Mokhtar Chaoui, écrivain
Il est intéressant et surtout très instructif de lire de temps à autre des textes qui nous apprennent des choses sur nous-mêmes, notre littérature et/ou notre Histoire. Le roman historique, s’il est bien mené, c’est-à-dire, si l’auteur prend la peine de bien se documenter, de bien agencer les événements, de bien mêler l’historique au fictionnel, donne souvent des textes majeurs.
Il est à remarquer que peu d’écrivains marocains s’intéressent au roman historique, pourtant ce ne sont pas les événements, encore moins les personnalités, ayant l’étoffe de héros, qui manquent au Maroc. Il est donc plus que temps de dépoussiérer notre Histoire et de sortir des ornières de l’oubli des gens qui méritent qu’on leur consacre des livres.

Entrées fournies:
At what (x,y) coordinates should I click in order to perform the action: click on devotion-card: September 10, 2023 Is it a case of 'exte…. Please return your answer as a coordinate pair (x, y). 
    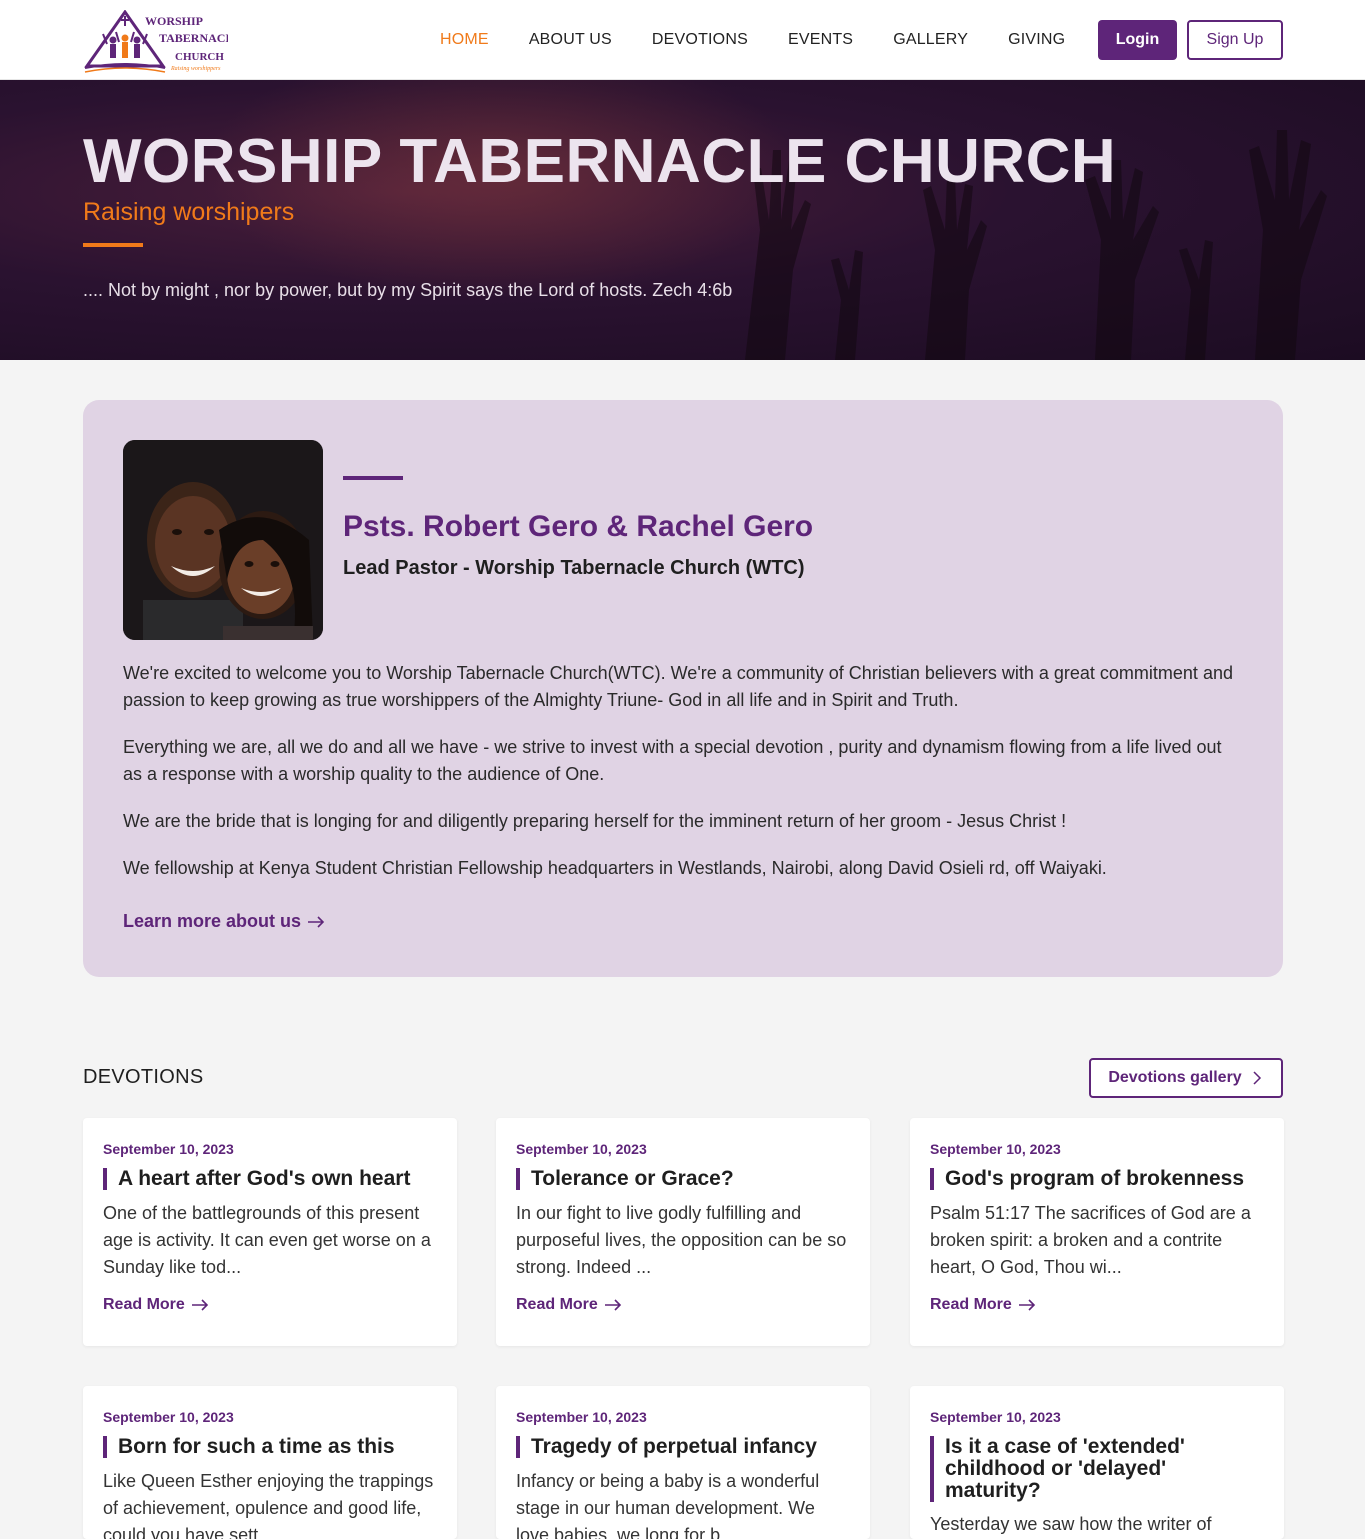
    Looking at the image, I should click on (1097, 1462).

==

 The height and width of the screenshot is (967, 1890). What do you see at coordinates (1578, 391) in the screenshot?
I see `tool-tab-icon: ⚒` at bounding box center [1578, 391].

Consigne de travail: Reproduisez à l'identique, du début à la fin, le texte sur le roman historique au Maroc. Les enregistrements forment un matériau à part, distinct du texte.

Exercice réalisé:
Mokhtar Chaoui, écrivain
Il est intéressant et surtout très instructif de lire de temps à autre des textes qui nous apprennent des choses sur nous-mêmes, notre littérature et/ou notre Histoire. Le roman historique, s’il est bien mené, c’est-à-dire, si l’auteur prend la peine de bien se documenter, de bien agencer les événements, de bien mêler l’historique au fictionnel, donne souvent des textes majeurs.
Il est à remarquer que peu d’écrivains marocains s’intéressent au roman historique, pourtant ce ne sont pas les événements, encore moins les personnalités, ayant l’étoffe de héros, qui manquent au Maroc. Il est donc plus que temps de dépoussiérer notre Histoire et de sortir des ornières de l’oubli des gens qui méritent qu’on leur consacre des livres.